All information about network, protocols, application, and web are stored in a log file and this log file usually saves indiscriminately everything [1]. As we all aware that the network traffic is continuously increasing, which means that the size of logs files also increasing. Since all the information regarding DDoS attacks also stores in log files, investigation to find some meaningful insight regarding the attackers’ details has become extremely difficult due to the big amount of data. Furthermore, using the current conventional forensic investigation method is time-consuming, costly and sometimes impossible to succeed.

Distributed Denial-of-Services (DDoS) is a type of cyber-attacks to an organization network where multiple systems flood the resources or bandwidth of the organization’s systems. Malicious people use multiples zombie’s computers to overwhelm the network’s available resources which could be application or service with the request so that legitimate users not able to access the system [2]. This greatly affects the internet users in a computer network but mostly it’s a catastrophe for the organization in terms of business productivity and financial cost. This is an ongoing issue for government agencies, financial institutions or any organization that need to be prevented and solved with a watchful approach [3].

This paper aims to identify the most suitable techniques, tools and framework in big data analytics that help forensics investigation to successfully identify DDoS attacks. This paper will deliver suitable data mining tools that will facilitate the forensic investigation in DDoS attack using big data, good forensics investigation methods that will be more suitable for big data investigation and also a report of experiment’s result.

The research is focusing more on three things such as DDoS attacks itself (why and how it happens and also how to prevent it), big data analytics in forensic investigation and investigates DDoS attacks using big data analytics in forensics investigation. In addition, different data mining tools were evaluated and the chosen one was used in this paper. Moreover, current DDoS forensics methods were explored, and also numbers of algorithms that are used in DDoS forensics was explored as well. It is assumed that the evaluated data mining and algorithms will help to reduce cost and time spending on forensics investigation as well get an insightful pattern.

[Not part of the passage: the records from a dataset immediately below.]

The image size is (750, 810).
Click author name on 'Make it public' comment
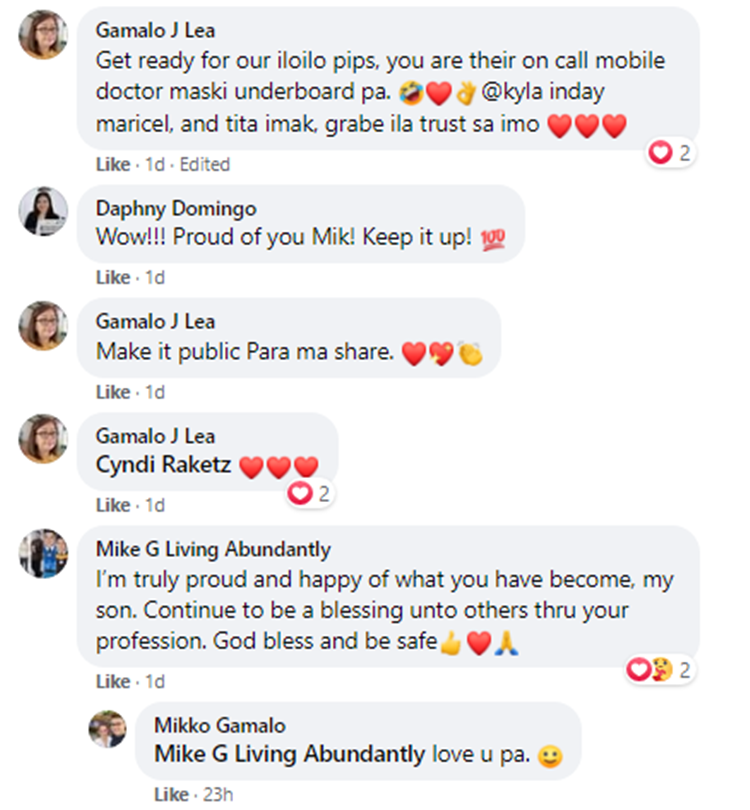pos(155,322)
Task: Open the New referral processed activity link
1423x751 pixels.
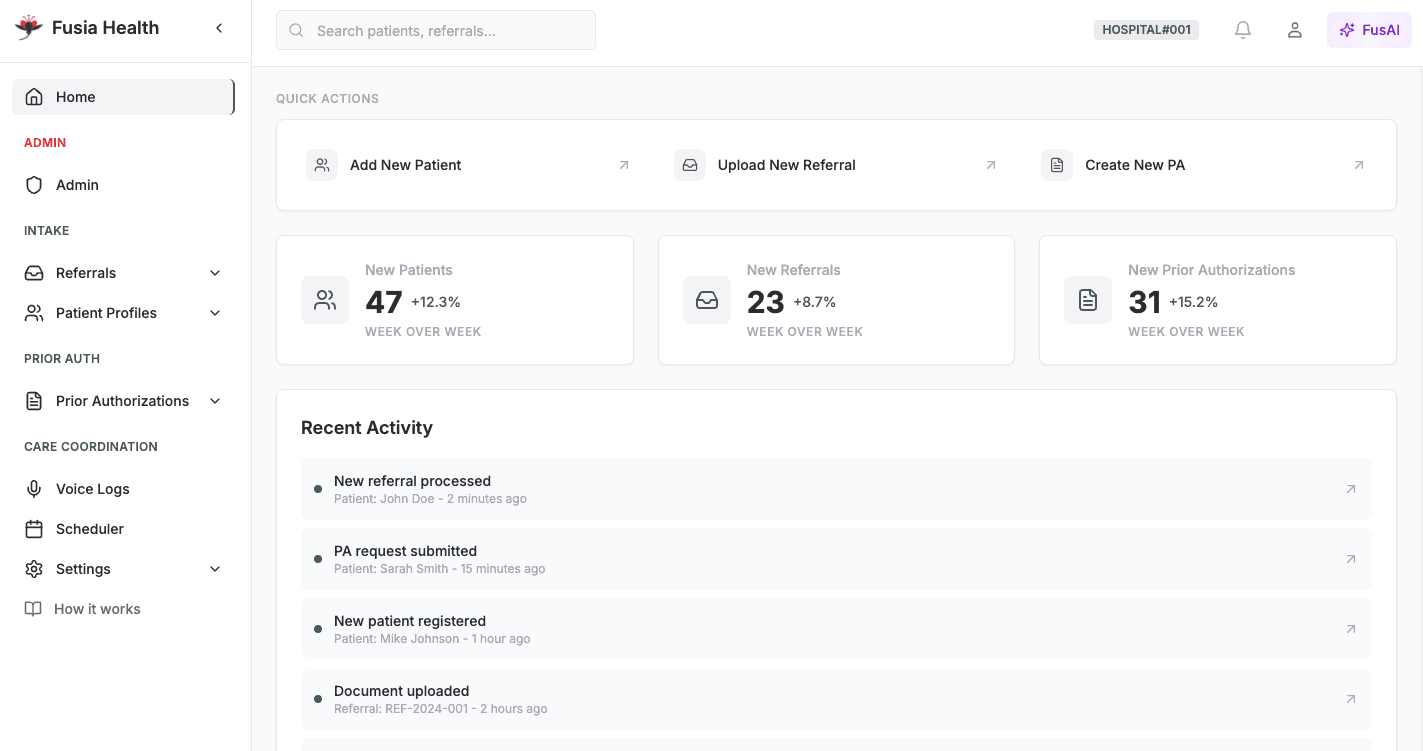Action: 1351,489
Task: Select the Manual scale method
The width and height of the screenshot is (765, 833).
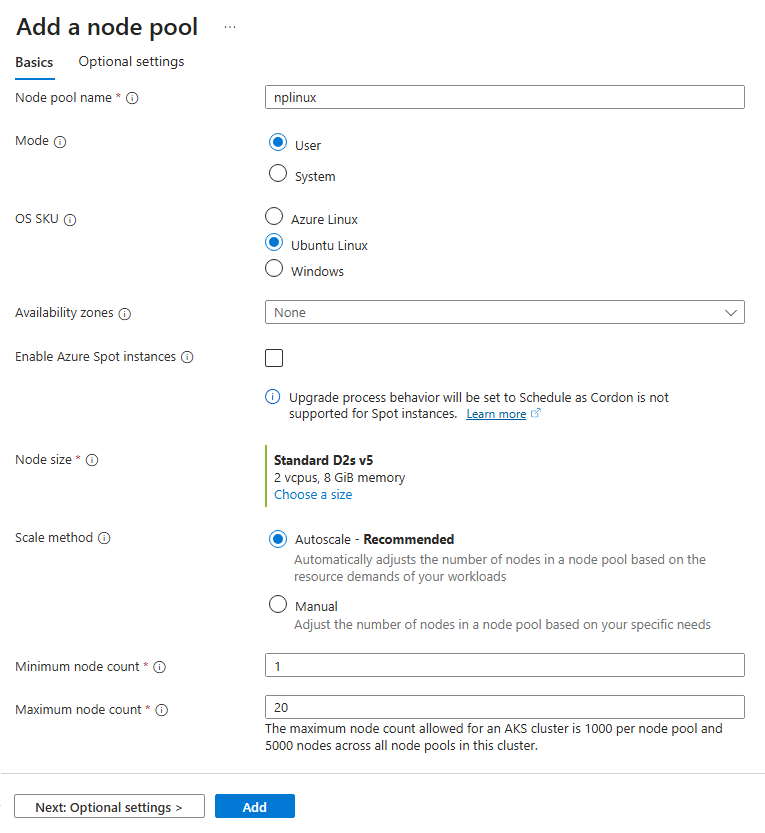Action: (279, 605)
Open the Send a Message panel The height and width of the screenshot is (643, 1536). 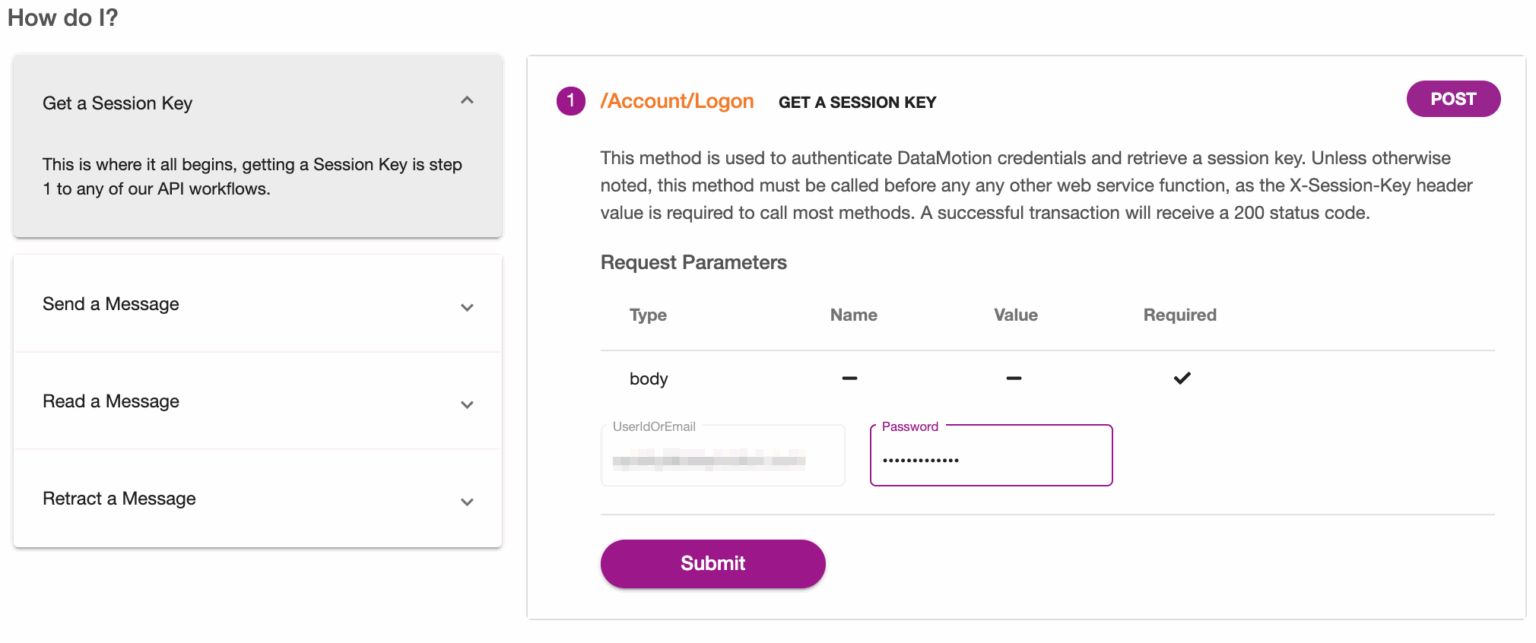pos(111,304)

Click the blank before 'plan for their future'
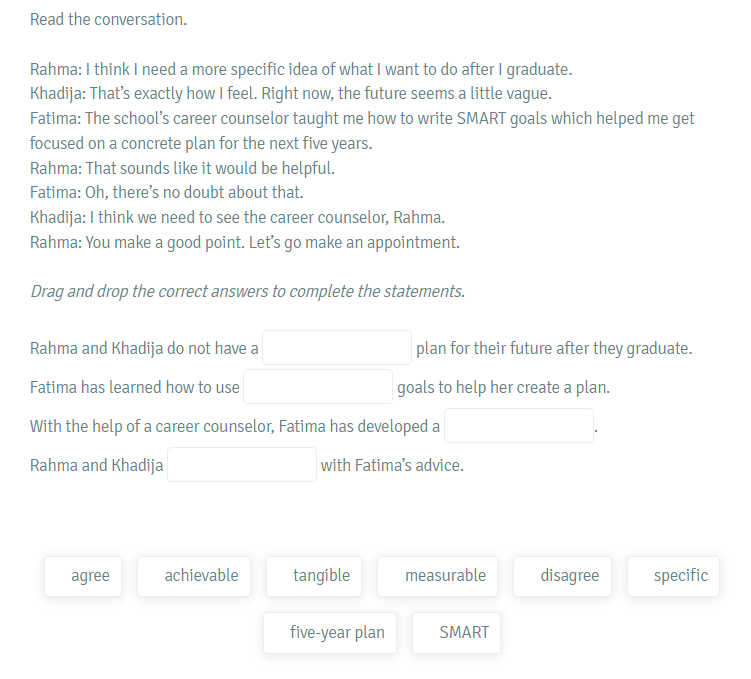337,348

The rest of the paper is organized as follows: Sect. 2 provides the literature review of background knowledge regarding DDoS attacks, big data and forensics investigations. Section 3 discusses the methodology used in this paper. Section 4 presents the result of dataset evaluation using data mining tools and algorithms. Section 5 talks about the recommendation and discussion. Finally, Sect. 6 concluded the paper.

2 Literature Review

Several researches that have been focused on how difficult and challenging it is to do forensics investigation on big data. There are a number of solutions that have been proposed as well to overcome those difficulties and challenges and those solutions will be discussed more details in the later sections of the paper. In this section we elaborated on some related works that have been done prior to this paper alongside their statement and explanation. The evaluation outcome of related research attempts is arranged in 6 sections: information about digital forensics and its framework in Sect. 2.1; big data and its characteristics in Sect. 2.2; big data forensics and its challenge in Sect. 2.3; DDoS attacks and DDoS forensics in Sect. 2.4; algorithm used in related work in Sect. 2.5; and data mining tools comparison in Sect. 4.1.

2.1 Digital Forensic

Digital forensics is part of forensic science that responsible to identify an incident along with collection, examination, and analysis of evidence data. It is also responsible for investigating the cyber-crime and cyber-incidents, find the possible evidence and present it to the court for further judgment. Digital forensic has four main frameworks process [4,5,6,7]:

Identification

In this step, the investigator identifies the evidence of the crime or incidents and prosecute litigation. This step usually considered as the stage of preparation and preservation as well. The preparation includes preparing the tool, resources alongside with the necessary authorization or approval to collect data. Preservation involves securing the crime or incidents and possible evidence.

Collection

In this step, the investigator team starting to collect physical and digital evidence at the crime scene. Everything will be recorded in this stage and all the evidence is collected using standardised techniques. In this stage, while collecting the data, the investigator needs to make sure preserving the confidentiality and integrity of the data.

Organization

In this step, the investigation team efficiently collects the evidence which can lead to finding information regarding the criminal incidents. First, the investigators examine the collected data to find the potential pattern that can lead to the crime and the suspect. After that, the investigators analyse the correlation between found patterns and suspect to determine the fact.

Presentation

The investigator prepares the report of the result to present it in the court to prosecute litigation. The investigators have to make sure that the result they present must be easy to understand without requiring any specific knowledge.

2.2 Big Data

Nowadays, people define big data as a dataset that is too big, too fast and too difficult for traditional tools and frameworks to process. Big data is characterised by followings [4, 5]:

Variety

It describes different data that exist. Since big data comes from multiple sources like network or process logs, web pages, social media, emails, and any other various sensors, the data can be categorised as structured, semi-structured and unstructured.

Volume

It refers to the large amount of data that can be generated and stored. For example, in this era, many organizations like Google and Woolworths deal with terabytes or petabytes of data.

Velocity

Velocity refers to how big data getting bigger due to the new different systems that come every day. The velocity can be categorised as a real-time, batch, stream, etc. It is not only referring to the speed of incoming data but also about the speed of data flow inside the system.

Veracity

Veracity refers to the integrity and confidentiality of the data. It also involves data governance, quality of data and metadata management alongside the legal concerns.

Value

It refers to how big data can be turned to something that valuable for economy and investigation. Bid data can reveal all the important pattern that is searched for which is previously unknown and those can lead to something that valuable.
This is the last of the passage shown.